• _TAREFAS A REALIZAR_
1: Liste todos os membros que, segundo o trecho sobre juntas médicas, compõem a junta tripartite.
2: Reescreva o trecho sobre juntas médicas desde "Importante destacar que" até "após cirurgias bariátricas.", trocando "ANS" por "agência reguladora".
3: Traduza para o inglês a seguinte frase do trecho sobre juntas médicas: "Importante destacar que a norma da ANS também define situações em que a constituição de juntas médicas não é permitida, como nos casos de urgência e emergência."

##### TRECHO PARA LEITURA

Em síntese, a junta médica ou odontológica é o instituto que permite à operadora discordar da indicação de procedimentos requeridos pelo profissional assistente do beneficiário do plano, pelo qual se estabelece um rito formal para a solução de divergências técnico-assistenciais. A junta é tripartite, composta pelo médico ou dentista assistente, por um profissional da operadora e por um terceiro, escolhido em comum acordo entre as duas partes.

Isso significa que a junta médica não é um instrumento das operadoras, mas sim de todo o sistema de saúde suplementar, importante para a salvaguarda de todas as partes envolvidas. Tem regras de constituição, operação e processos bem definidos, e que devem ser obedecidos sempre que há divergência clínica sobre o procedimento a ser coberto pelas operadoras de planos de saúde.

Importante destacar que a norma da ANS também define situações em que a constituição de juntas médicas não é permitida, como nos casos de urgência e emergência.

Em manifestação recente, datada de setembro último, no âmbito dos REsp 1.870.834 e REsp 1.872.321, a 2ª Seção do Superior Tribunal de Justiça (STJ) firmou importante entendimento prevendo a possibilidade instauração de junta médica, pela operadora do plano, quando houver dúvidas justificadas e razoáveis quanto ao caráter eminentemente estético de cirurgias plásticas indicadas a pacientes após cirurgias bariátricas.

Em seu art. 10, II, a lei dos planos de saúde prevê a exceção de custeio obrigatório de procedimentos clínicos ou cirúrgicos para fins estéticos, os quais, conforme a regulamentação da ANS, são os “que não visam [à] restauração parcial ou total da função de órgão ou parte do corpo humano lesionada” (art. 17, parágrafo único, II da RN n° 465/2021). A existência de uma zona cinzenta vinha, contudo, resultando numa avalanche de pedidos de cirurgias plásticas supostamente reparadoras, com ações ajuizadas com pedidos de concessão de liminar, laudos muitas vezes falsos e até mesmo de igual teor (idênticos!) para vários pacientes – ou seja, envoltas em fraudes. Não raro, as decisões foram favoráveis aos reclamantes.

A partir do voto do relator, ministro Ricardo Villas Bôas Cueva, a 2ª Seção do STJ fixou a seguinte tese: “Havendo dúvidas justificadas e razoáveis quanto ao caráter eminentemente estético da cirurgia plástica indicada ao paciente pós-cirurgia bariátrica, a operadora de plano de saúde pode se utilizar do procedimento da junta médica, formada para dirimir a divergência técnico-assistencial, desde que arque com os honorários dos respectivos profissionais e sem prejuízo do exercício do direito de ação pelo beneficiário, em caso de parecer desfavorável à indicação clínica do médico assistente, ao qual não se vincula o julgador.”

##########
##### CONJUNTO DE DADOS

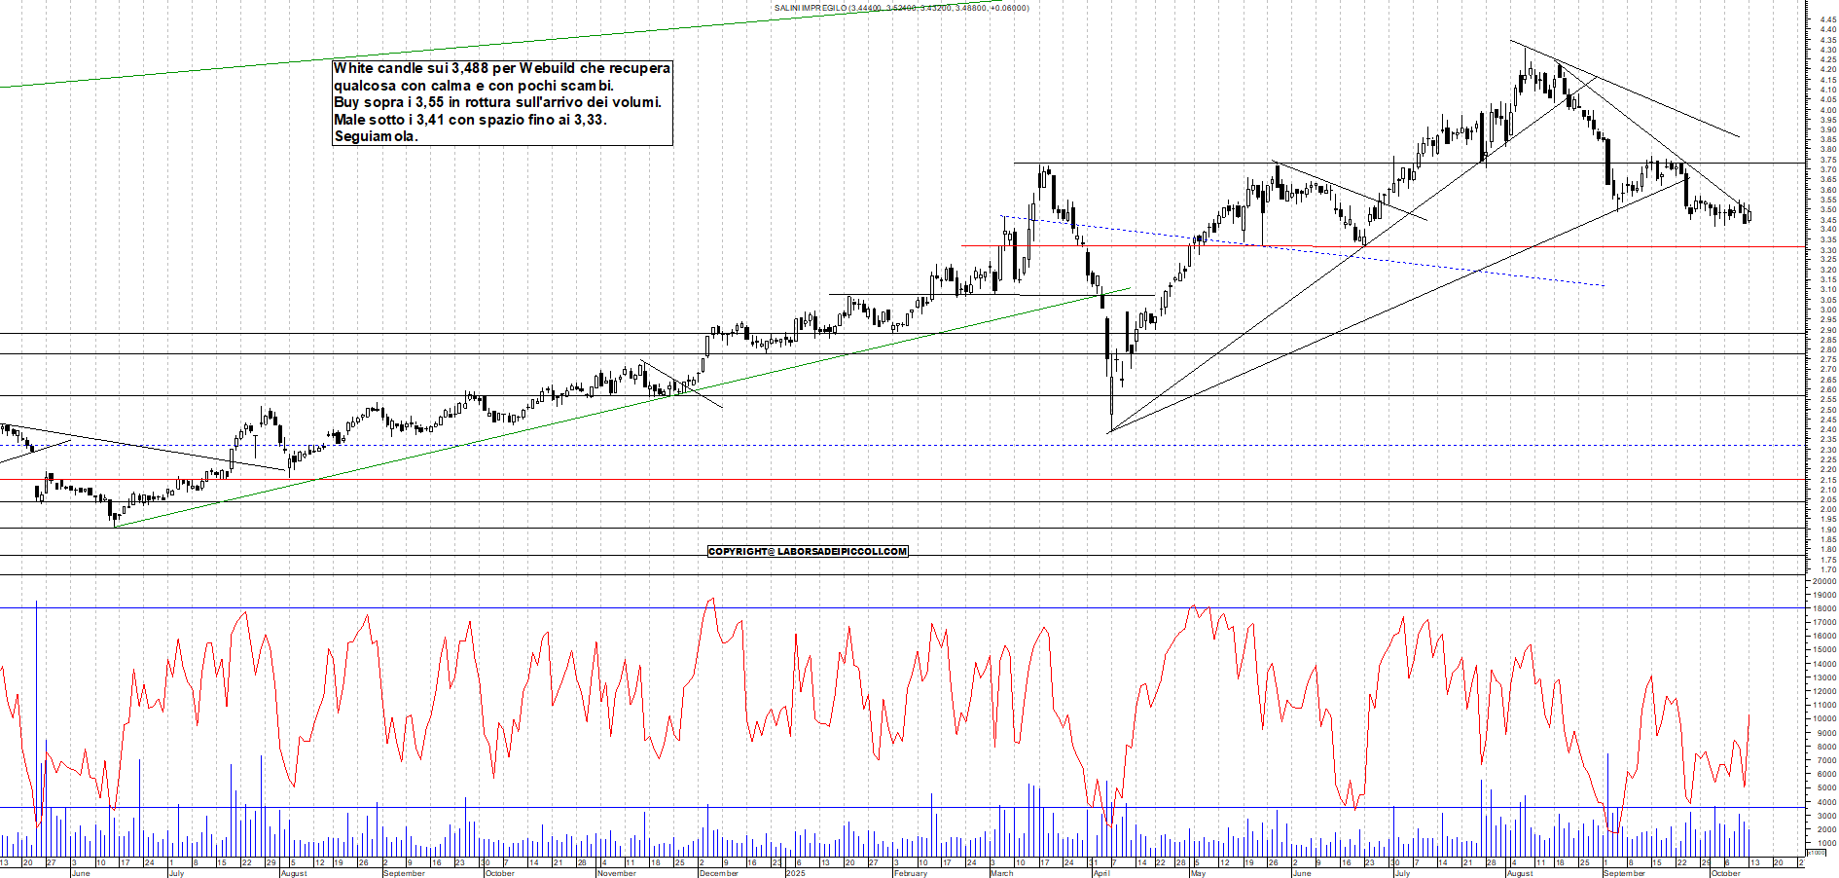Select the February label on the time axis

tap(910, 873)
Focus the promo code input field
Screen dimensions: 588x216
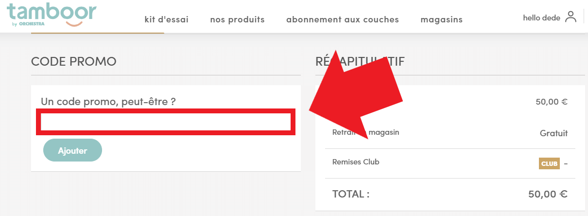(x=166, y=123)
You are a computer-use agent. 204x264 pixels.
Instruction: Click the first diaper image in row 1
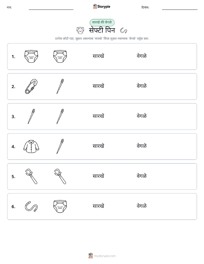(31, 56)
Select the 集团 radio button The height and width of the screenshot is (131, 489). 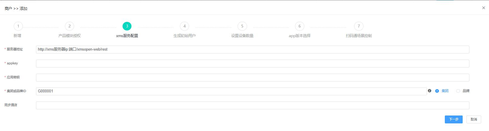tap(437, 91)
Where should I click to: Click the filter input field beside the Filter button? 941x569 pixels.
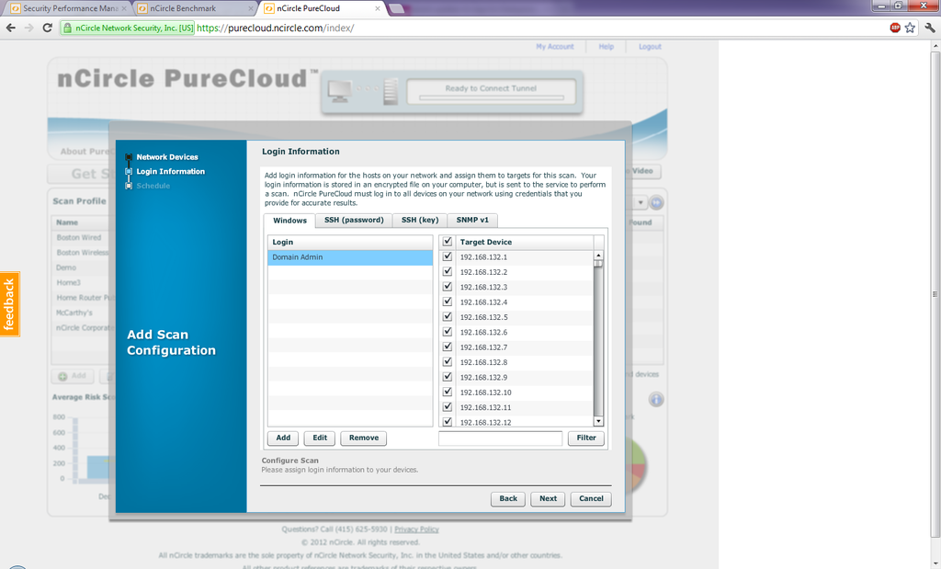[500, 438]
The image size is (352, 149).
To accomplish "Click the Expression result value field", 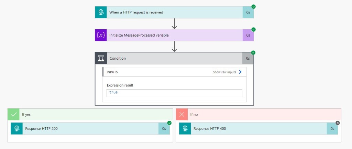I will (x=174, y=93).
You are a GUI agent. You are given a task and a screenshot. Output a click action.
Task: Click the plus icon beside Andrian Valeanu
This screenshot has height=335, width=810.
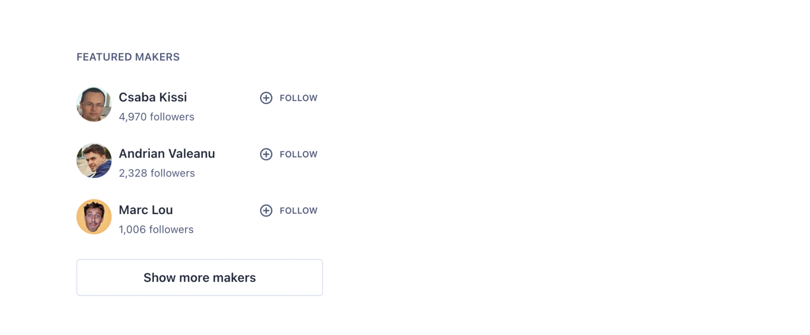click(x=266, y=154)
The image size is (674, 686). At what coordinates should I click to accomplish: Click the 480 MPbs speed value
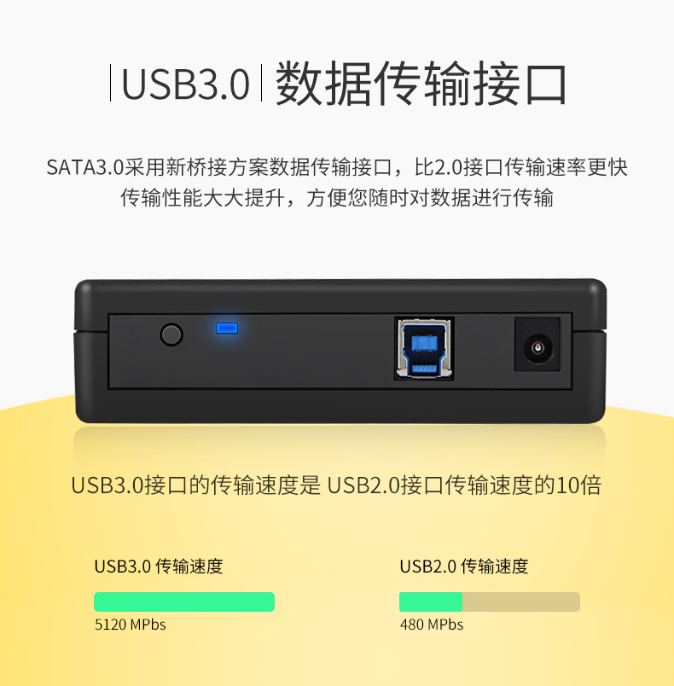(431, 625)
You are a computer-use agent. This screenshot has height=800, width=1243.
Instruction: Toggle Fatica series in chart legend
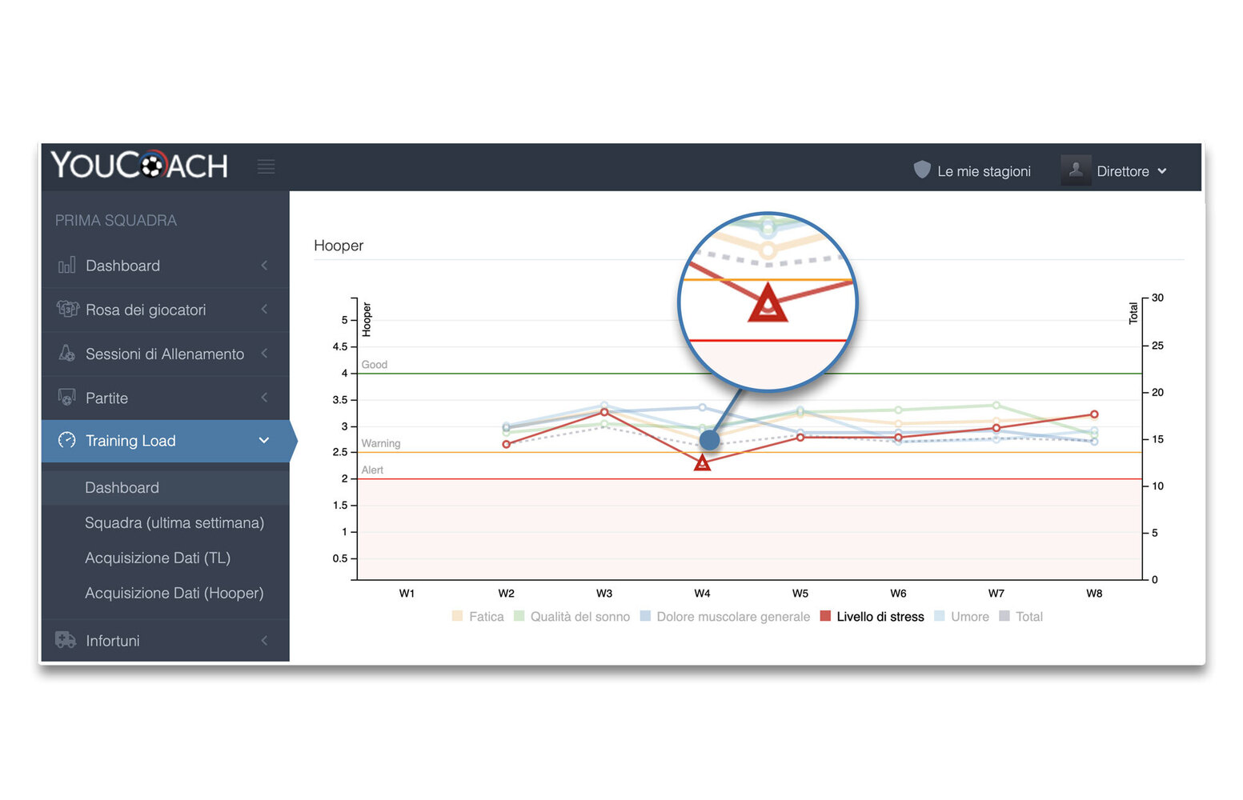(x=478, y=617)
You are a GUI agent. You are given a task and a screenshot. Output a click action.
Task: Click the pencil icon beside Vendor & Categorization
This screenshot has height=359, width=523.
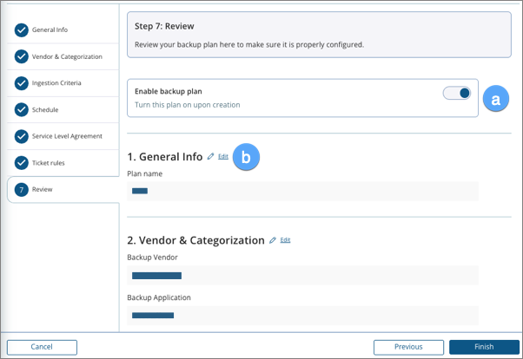(x=273, y=240)
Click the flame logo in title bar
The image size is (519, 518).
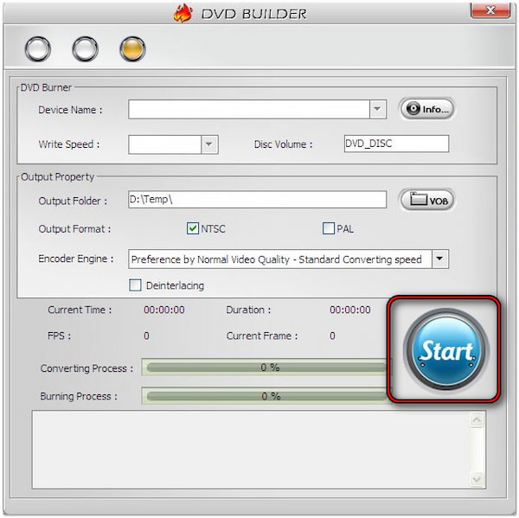click(x=183, y=12)
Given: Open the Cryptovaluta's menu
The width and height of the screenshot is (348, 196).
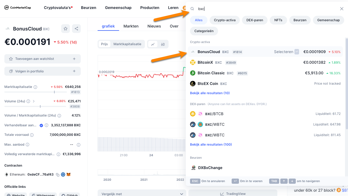Looking at the screenshot, I should (x=58, y=8).

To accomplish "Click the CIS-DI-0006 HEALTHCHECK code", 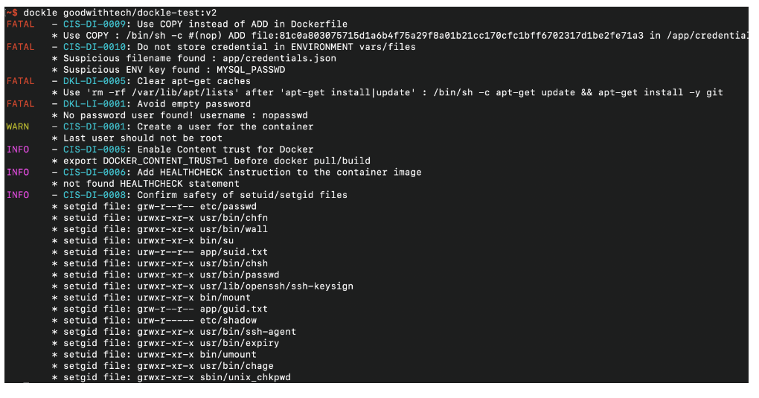I will pos(94,172).
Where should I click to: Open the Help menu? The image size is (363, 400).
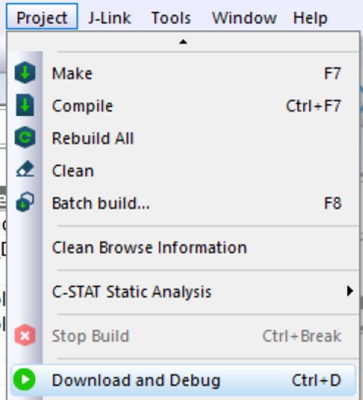click(x=310, y=18)
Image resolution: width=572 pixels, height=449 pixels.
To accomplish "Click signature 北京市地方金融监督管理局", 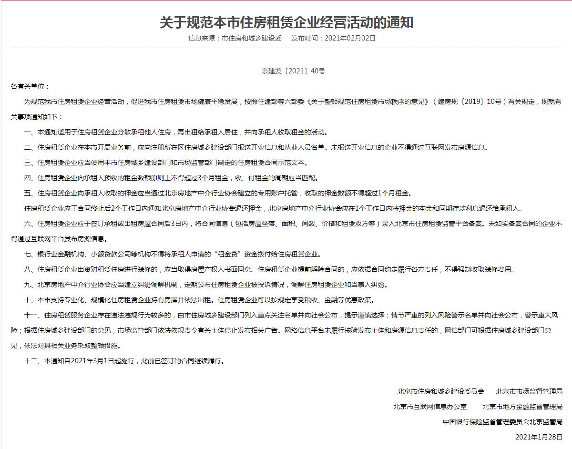I will click(522, 407).
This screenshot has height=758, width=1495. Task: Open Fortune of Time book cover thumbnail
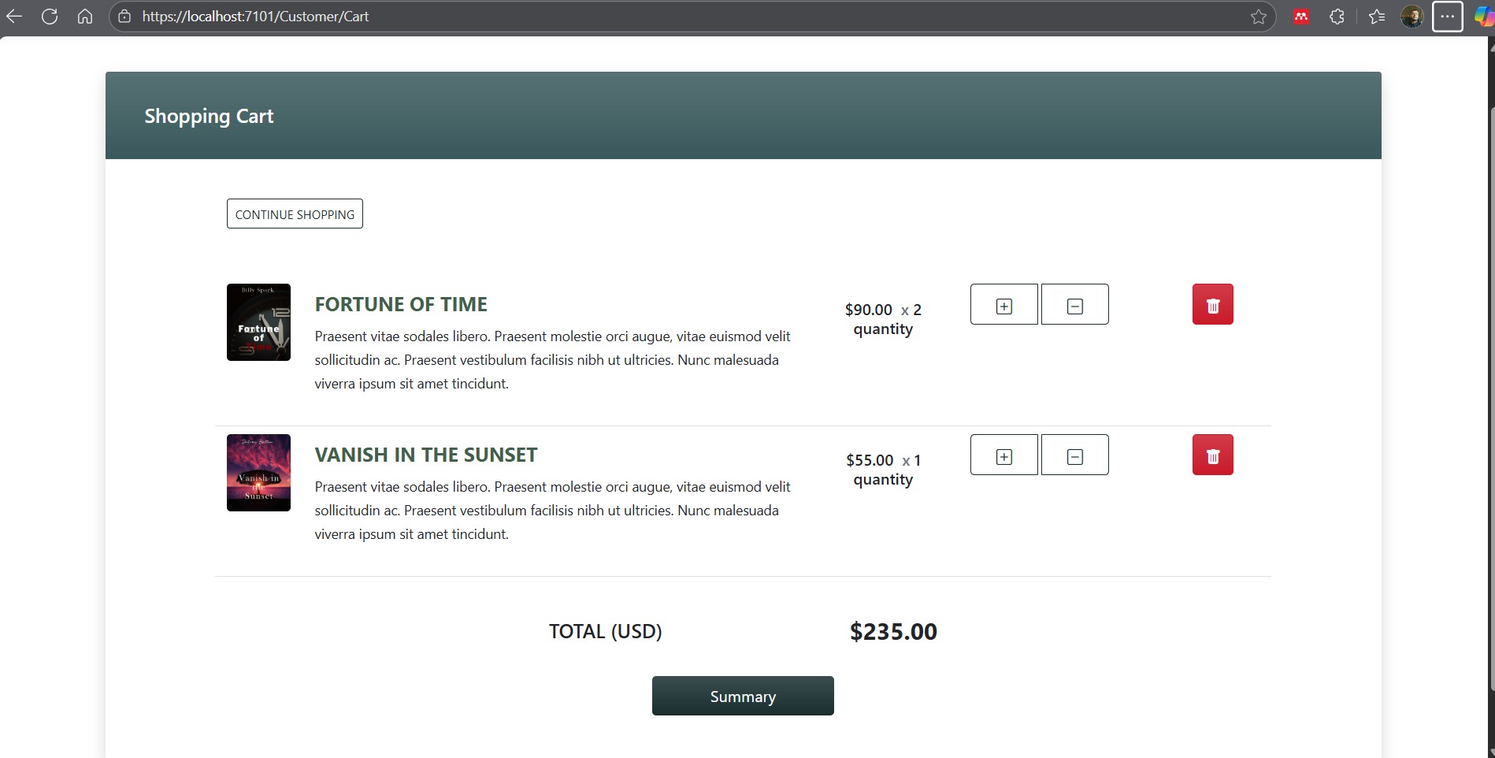pos(258,322)
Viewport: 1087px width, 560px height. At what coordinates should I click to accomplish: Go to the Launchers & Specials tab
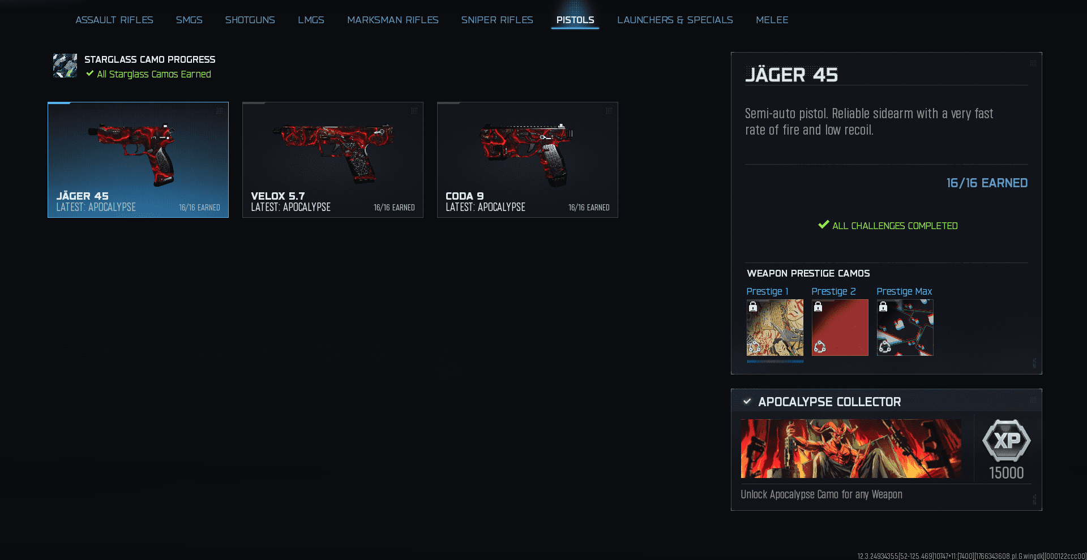point(675,20)
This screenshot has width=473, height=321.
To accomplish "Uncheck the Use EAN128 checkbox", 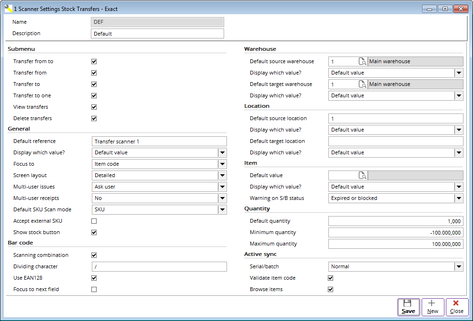I will pos(94,278).
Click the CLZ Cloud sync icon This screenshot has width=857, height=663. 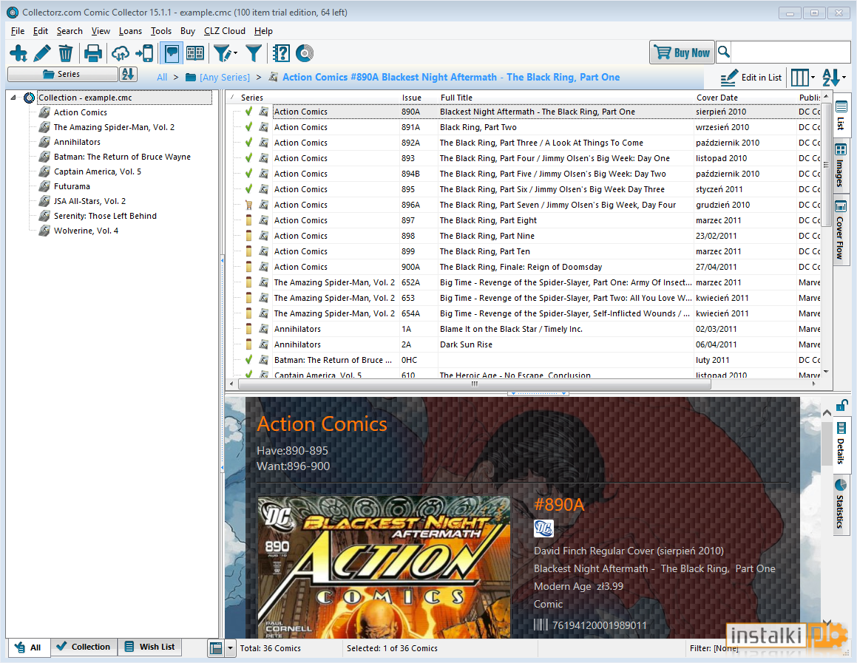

##########

• _RESPOSTAS EM ORDEM_
1:
- o médico ou dentista assistente
- um profissional da operadora
- um terceiro, escolhido em comum acordo entre as duas partes

2:
Importante destacar que a norma da agência reguladora também define situações em que a constituição de juntas médicas não é permitida, como nos casos de urgência e emergência.

Em manifestação recente, datada de setembro último, no âmbito dos REsp 1.870.834 e REsp 1.872.321, a 2ª Seção do Superior Tribunal de Justiça (STJ) firmou importante entendimento prevendo a possibilidade instauração de junta médica, pela operadora do plano, quando houver dúvidas justificadas e razoáveis quanto ao caráter eminentemente estético de cirurgias plásticas indicadas a pacientes após cirurgias bariátricas.

3: It is important to note that the ANS regulation also defines situations in which the formation of medical boards is not permitted, such as in cases of urgency and emergency.